*** EXERCISE MATERIAL Section Begins ***
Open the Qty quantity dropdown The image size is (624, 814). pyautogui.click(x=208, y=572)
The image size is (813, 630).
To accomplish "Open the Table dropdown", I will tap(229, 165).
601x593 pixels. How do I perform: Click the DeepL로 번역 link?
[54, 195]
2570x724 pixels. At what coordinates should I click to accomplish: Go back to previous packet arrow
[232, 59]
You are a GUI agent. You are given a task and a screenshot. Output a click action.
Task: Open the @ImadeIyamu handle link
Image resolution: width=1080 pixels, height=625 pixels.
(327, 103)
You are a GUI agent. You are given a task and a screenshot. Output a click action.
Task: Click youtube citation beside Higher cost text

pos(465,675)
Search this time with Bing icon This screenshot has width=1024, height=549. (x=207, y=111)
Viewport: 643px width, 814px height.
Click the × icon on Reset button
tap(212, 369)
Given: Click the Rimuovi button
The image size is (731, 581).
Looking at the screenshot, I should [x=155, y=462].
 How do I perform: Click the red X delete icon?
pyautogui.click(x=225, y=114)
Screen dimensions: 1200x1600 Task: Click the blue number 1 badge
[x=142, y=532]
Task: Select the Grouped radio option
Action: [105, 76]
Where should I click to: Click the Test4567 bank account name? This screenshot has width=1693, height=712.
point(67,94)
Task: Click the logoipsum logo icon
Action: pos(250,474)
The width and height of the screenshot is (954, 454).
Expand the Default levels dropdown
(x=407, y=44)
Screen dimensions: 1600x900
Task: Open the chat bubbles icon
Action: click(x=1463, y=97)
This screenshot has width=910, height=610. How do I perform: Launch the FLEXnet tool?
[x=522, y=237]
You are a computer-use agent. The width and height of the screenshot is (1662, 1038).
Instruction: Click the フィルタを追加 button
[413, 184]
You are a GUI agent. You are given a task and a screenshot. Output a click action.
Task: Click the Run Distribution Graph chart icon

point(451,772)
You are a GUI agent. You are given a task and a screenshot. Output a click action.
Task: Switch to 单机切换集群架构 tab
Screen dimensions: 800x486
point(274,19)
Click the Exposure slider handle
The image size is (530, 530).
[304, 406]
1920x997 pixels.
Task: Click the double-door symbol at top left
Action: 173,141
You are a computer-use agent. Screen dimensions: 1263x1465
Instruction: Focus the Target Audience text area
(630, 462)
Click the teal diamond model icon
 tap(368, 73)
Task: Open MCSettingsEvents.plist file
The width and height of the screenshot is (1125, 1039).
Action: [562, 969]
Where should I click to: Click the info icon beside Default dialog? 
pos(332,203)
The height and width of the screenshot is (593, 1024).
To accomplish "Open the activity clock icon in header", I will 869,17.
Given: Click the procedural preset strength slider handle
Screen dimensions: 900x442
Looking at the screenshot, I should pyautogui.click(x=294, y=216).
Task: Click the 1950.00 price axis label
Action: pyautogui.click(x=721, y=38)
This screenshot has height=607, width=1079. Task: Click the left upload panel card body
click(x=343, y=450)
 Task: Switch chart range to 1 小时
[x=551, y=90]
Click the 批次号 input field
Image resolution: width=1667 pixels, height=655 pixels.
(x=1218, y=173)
*** EXERCISE MATERIAL Section Ends ***
*YOUR TASK:* Reproduce the lines above, beginning at the line with "Screen dimensions: 1200x1600" and stopping after the line with "Click the Exposure slider handle", exactly as they are.

*TASK RESPONSE:*
Screen dimensions: 1200x1600 Task: Click the blue number 1 badge
[x=142, y=532]
Task: Select the Grouped radio option
Action: [105, 76]
Where should I click to: Click the Test4567 bank account name? This screenshot has width=1693, height=712.
point(67,94)
Task: Click the logoipsum logo icon
Action: pos(250,474)
The width and height of the screenshot is (954, 454).
Expand the Default levels dropdown
(x=407, y=44)
Screen dimensions: 1600x900
Task: Open the chat bubbles icon
Action: click(x=1463, y=97)
This screenshot has width=910, height=610. How do I perform: Launch the FLEXnet tool?
[x=522, y=237]
You are a computer-use agent. The width and height of the screenshot is (1662, 1038).
Instruction: Click the フィルタを追加 button
[413, 184]
You are a GUI agent. You are given a task and a screenshot. Output a click action.
Task: Click the Run Distribution Graph chart icon

point(451,772)
You are a GUI agent. You are given a task and a screenshot. Output a click action.
Task: Switch to 单机切换集群架构 tab
Screen dimensions: 800x486
point(274,19)
Click the Exposure slider handle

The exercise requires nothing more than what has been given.